Basic Toolbox for Beginner DIYer:
According to Isabelle, the very first thing everyone should have in their toolbox is a multi-tool. There are many different kinds out there, but most of them will give you a few basic screwdrivers, pliers, a knife and other small useful tools.
Then you have other essentials, like a measuring tape, a hammer, a level and clamps. Isabelle uses corner clamps, bar clamps and spring clamps all the time — they are like having a second set of hands and make building much easier, even for simple projects that don’t require any power tools, like these lighted wall panels.
But a workhorse for any DIYer, no matter if you’re a beginner or advanced, is a cordless drill with a basic set of drill bits and drivers. This will be useful for everything from putting IKEA furniture together, to building your own simple furniture projects like these outdoor benches.
Although you can get most lumber cut at the hardware store, every DIYer should also have a miter box and saw in their tool arsenal — it’s perfect for making straight or 45 degree cuts in small wood boards or for simple IKEA hacks like these double decker nightstands.
Last but not least, Isabelle highly recommends a speed square — they are really inexpensive and are great for ensuring that angles are at 90 degrees and for transferring measurements.

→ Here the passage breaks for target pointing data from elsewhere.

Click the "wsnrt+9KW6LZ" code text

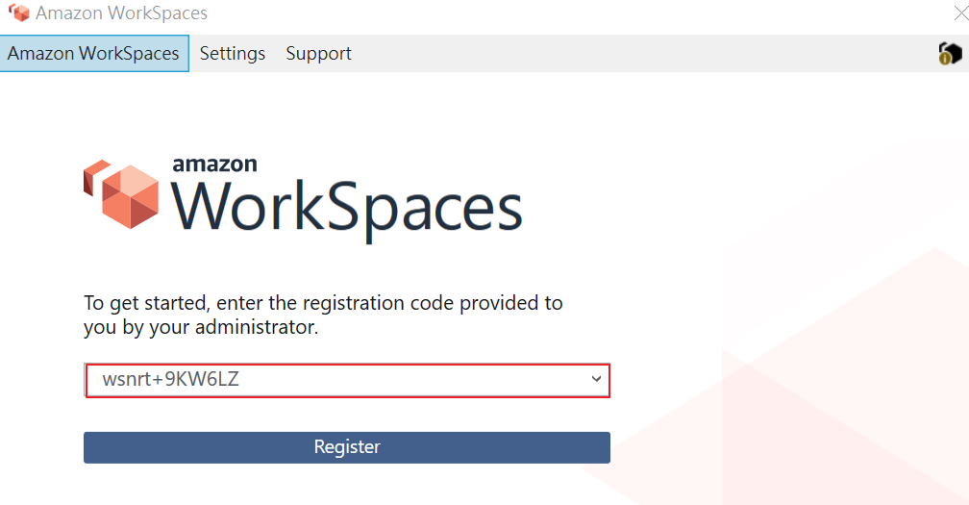[170, 380]
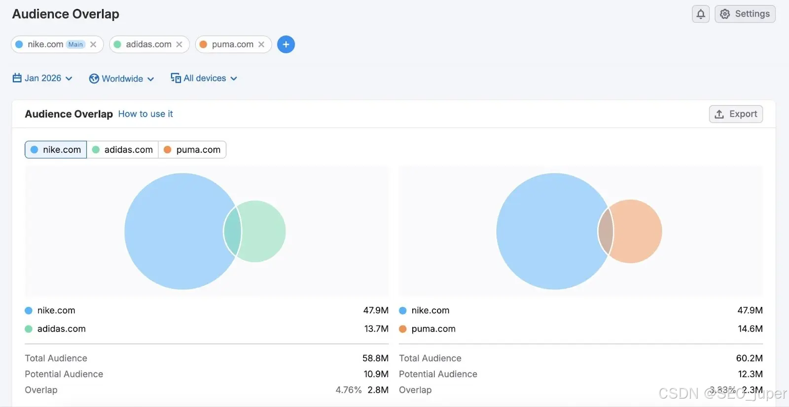789x407 pixels.
Task: Remove adidas.com from the comparison
Action: click(179, 44)
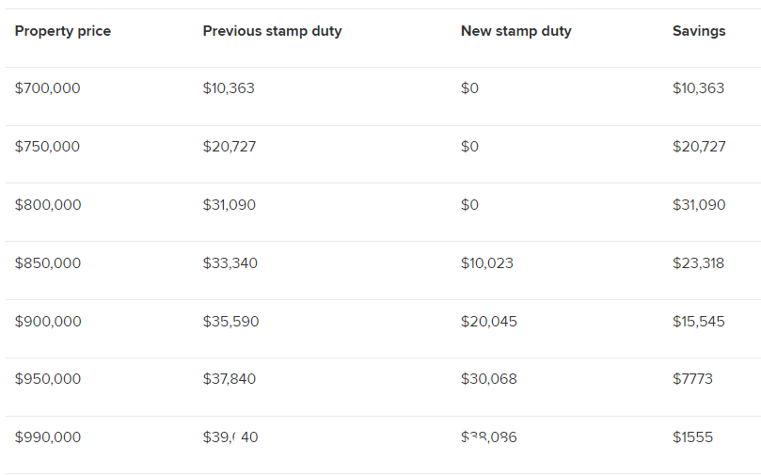Click the New stamp duty header
This screenshot has width=761, height=476.
tap(515, 32)
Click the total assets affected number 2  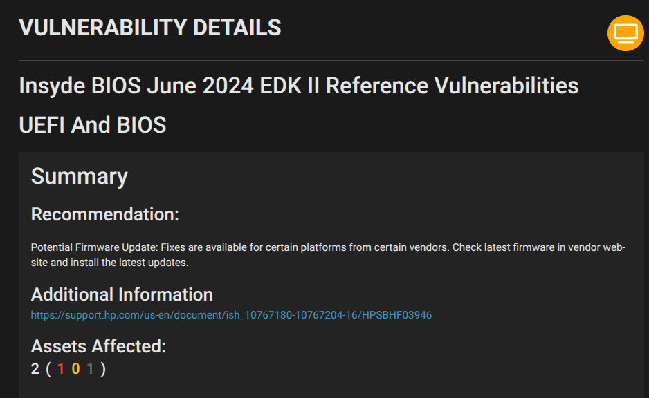pos(35,369)

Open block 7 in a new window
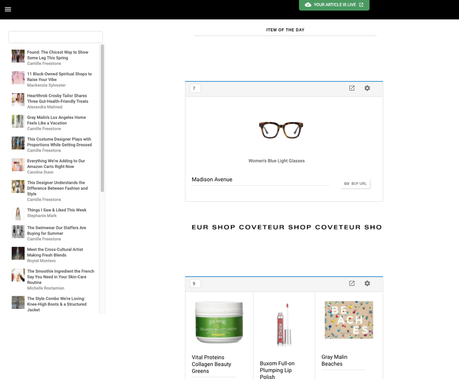(x=352, y=88)
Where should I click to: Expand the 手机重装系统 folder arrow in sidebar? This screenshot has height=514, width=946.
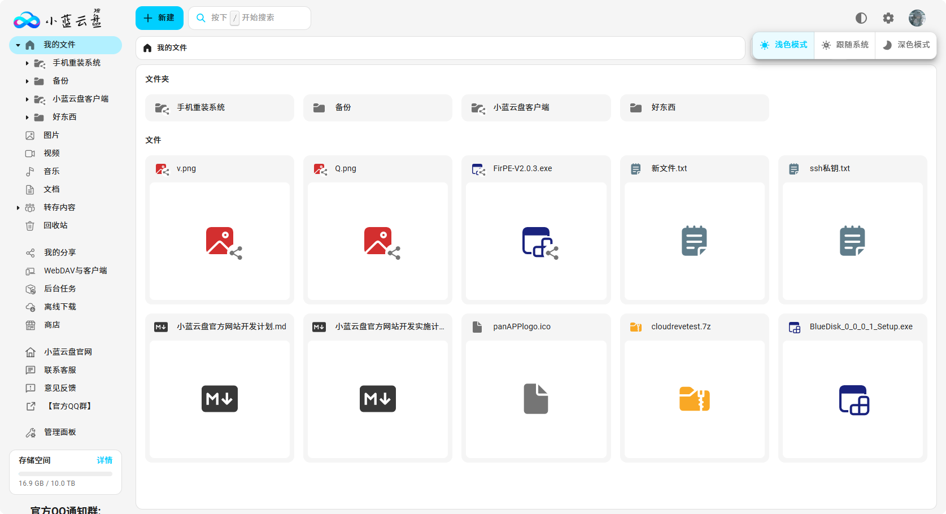(27, 63)
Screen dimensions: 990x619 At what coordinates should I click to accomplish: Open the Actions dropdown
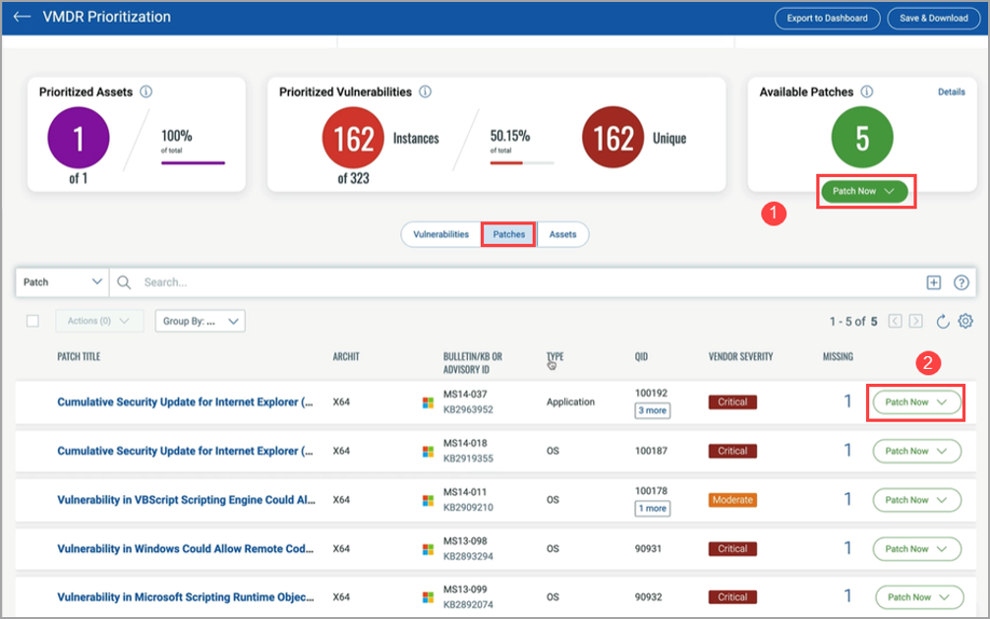pyautogui.click(x=98, y=321)
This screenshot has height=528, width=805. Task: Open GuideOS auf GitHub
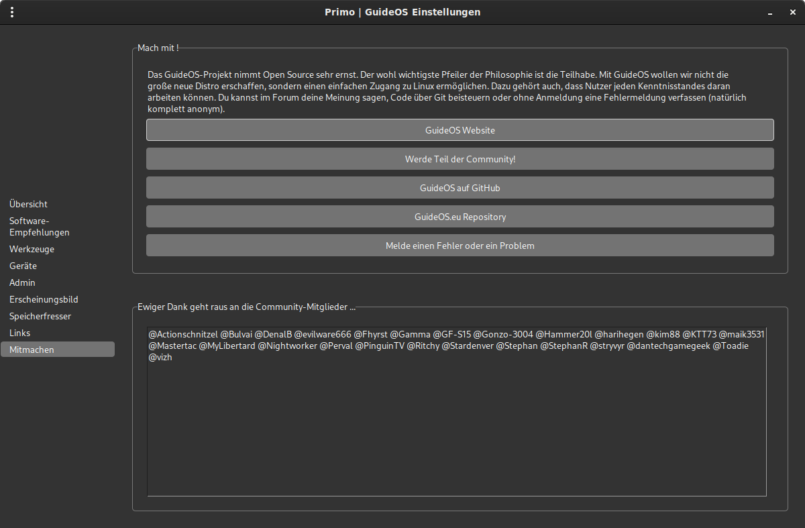[x=460, y=188]
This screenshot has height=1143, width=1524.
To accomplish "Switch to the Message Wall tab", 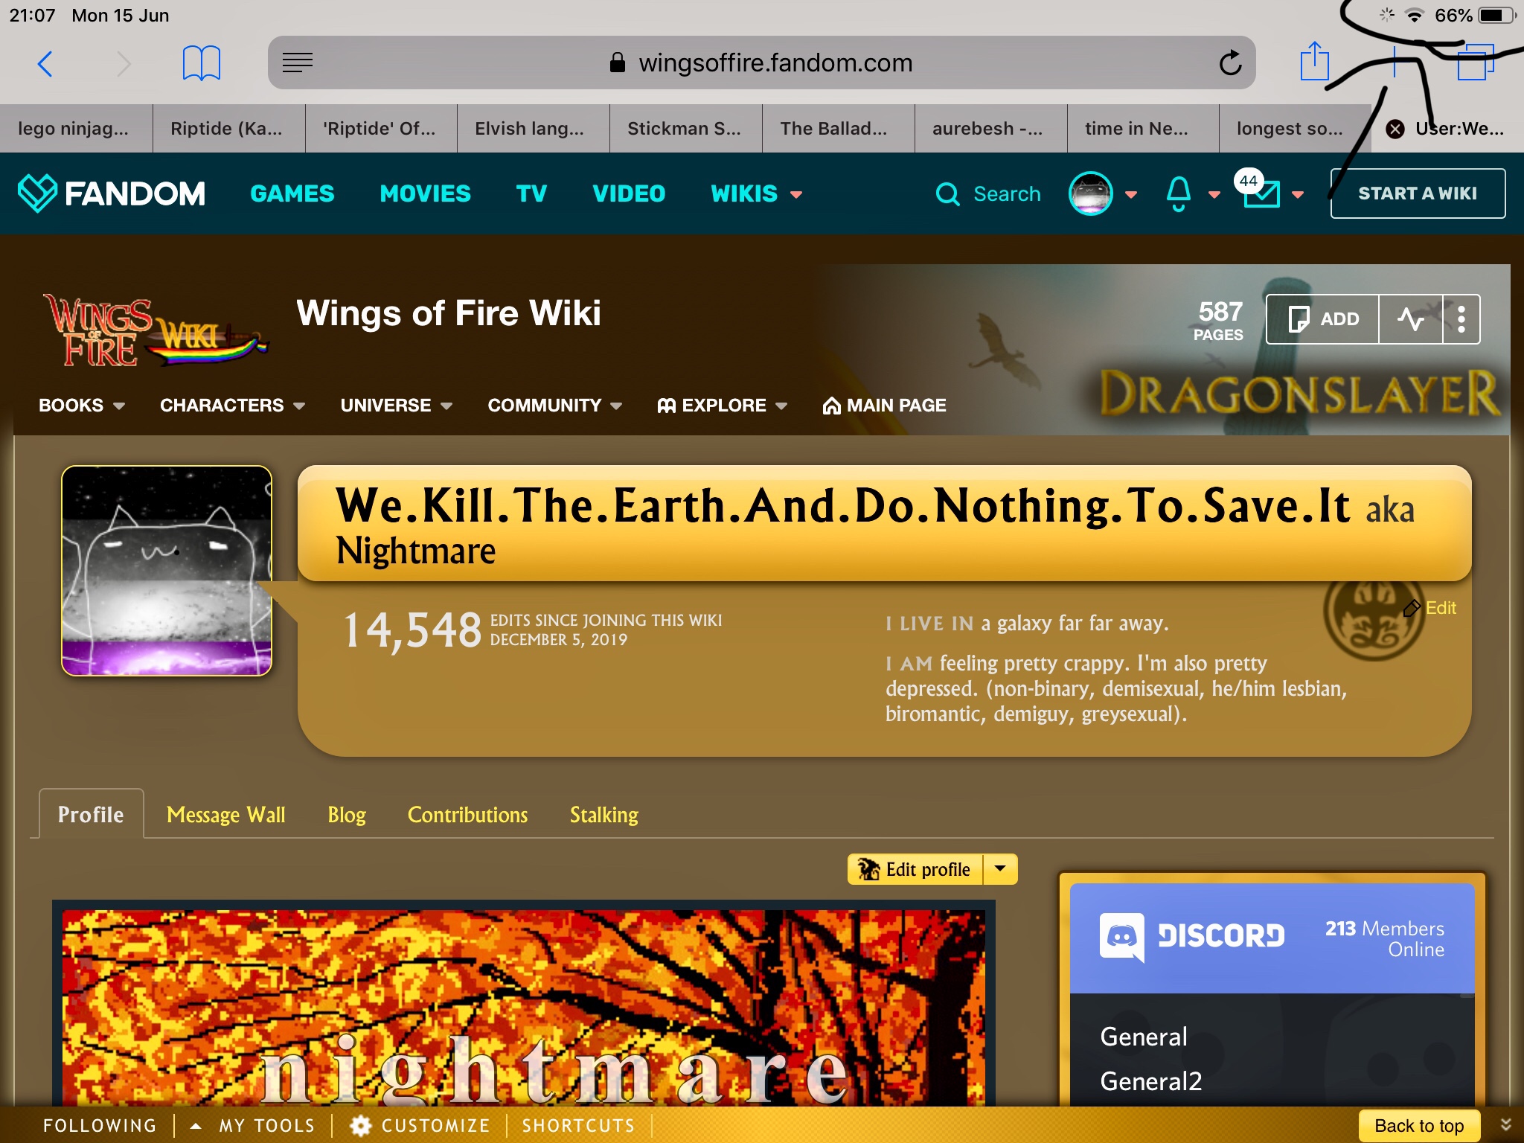I will pyautogui.click(x=225, y=815).
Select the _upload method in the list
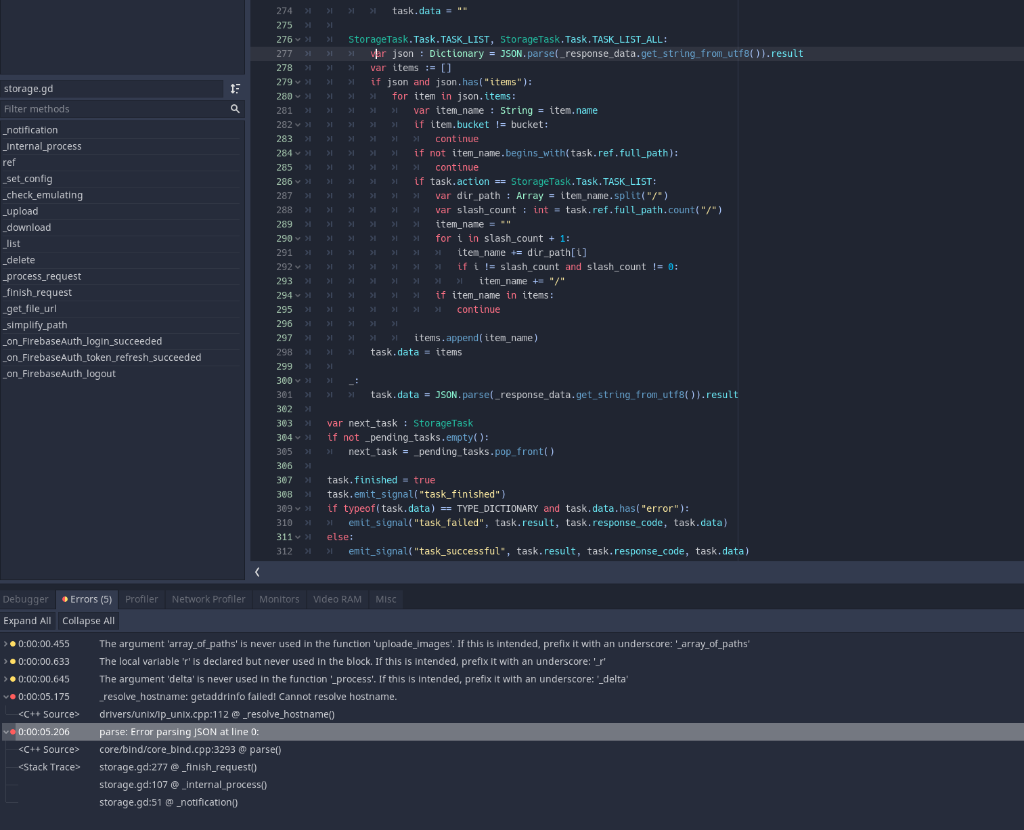Screen dimensions: 1024x830 pos(20,211)
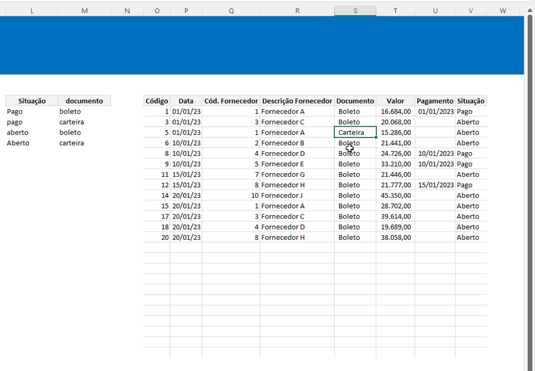The width and height of the screenshot is (535, 371).
Task: Select the Pagamento header cell
Action: coord(435,101)
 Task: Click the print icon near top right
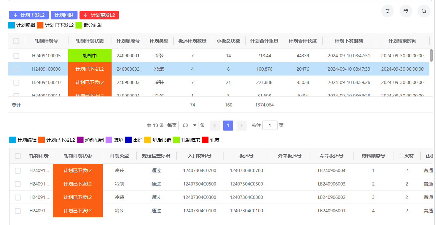click(406, 11)
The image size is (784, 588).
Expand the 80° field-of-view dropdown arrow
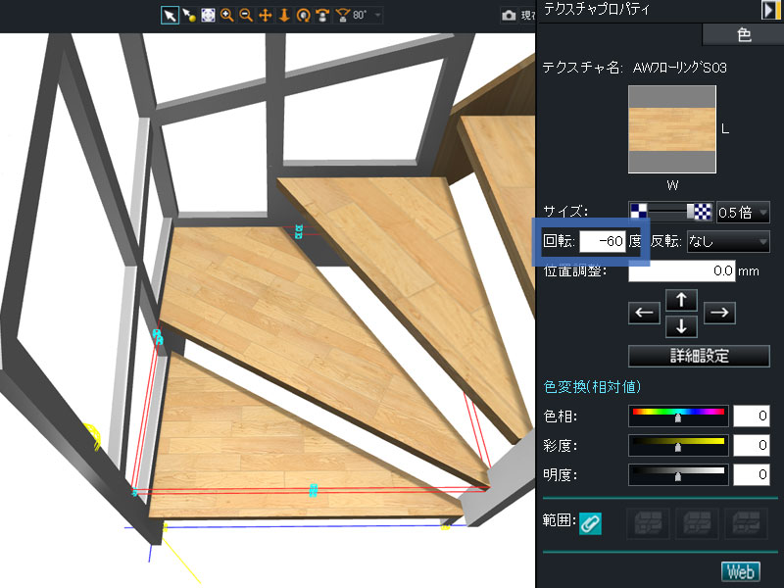[378, 16]
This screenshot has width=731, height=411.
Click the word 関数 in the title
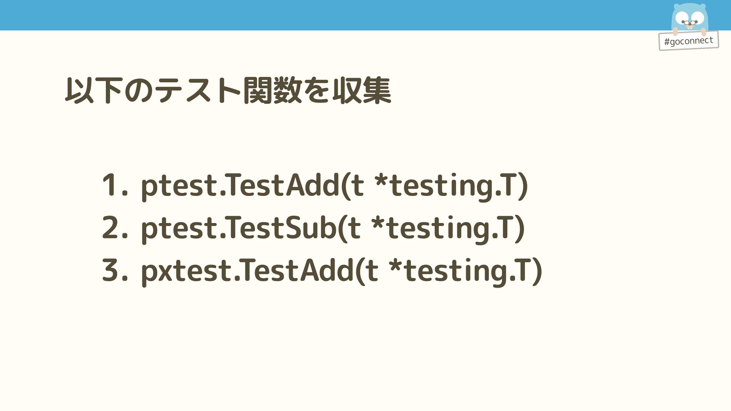click(273, 91)
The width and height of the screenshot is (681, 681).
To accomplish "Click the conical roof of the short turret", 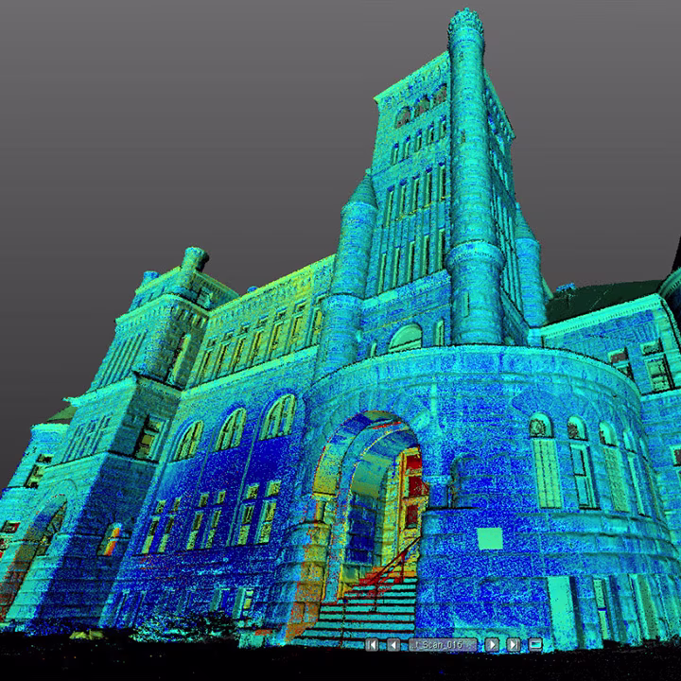I will [x=363, y=192].
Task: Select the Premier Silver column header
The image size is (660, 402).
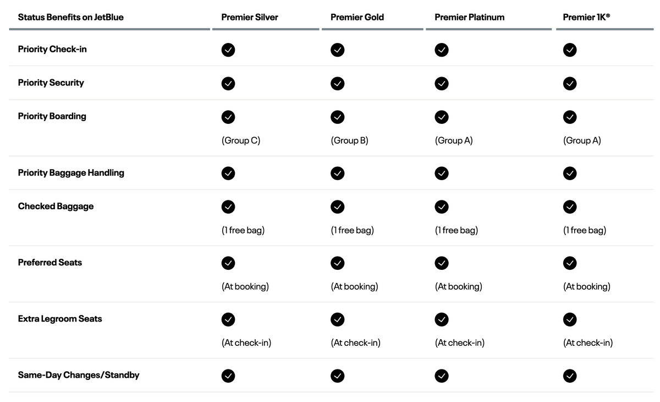Action: tap(250, 17)
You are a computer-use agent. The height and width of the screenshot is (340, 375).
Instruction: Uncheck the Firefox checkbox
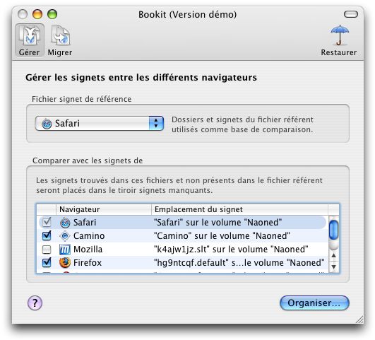(x=47, y=262)
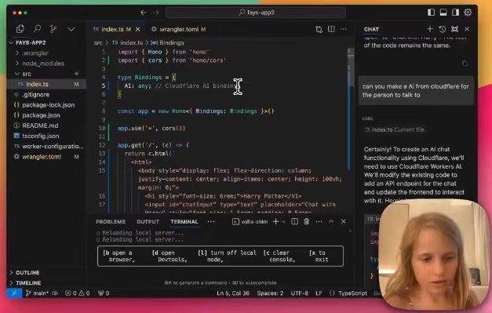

For your first advanced toolbox addition, add some more accessories for your drill, like spade bits and hole saw bits. Hole bits are ideal for making space for cords and other wires.
Next, Isabelle recommends adding a combination square to your tools. A combination square is a great addition to the speed square which comes in very handy for transferring measurements.
If you know you will be needing a lot of a certain material, get the supplies you need to best handle that medium. For Isabelle, metal snips are very useful for a variety of projects — they can cut thin gauged metal and can also cut thicker materials, like wooden embroidery hoops which she uses in many of her lamp making projects.
Though not essential, Isabelle recently added a hands-free laser level to her tool kit, and finds it very useful when you’re working by without a helper while trying to install a mirror or picture frames!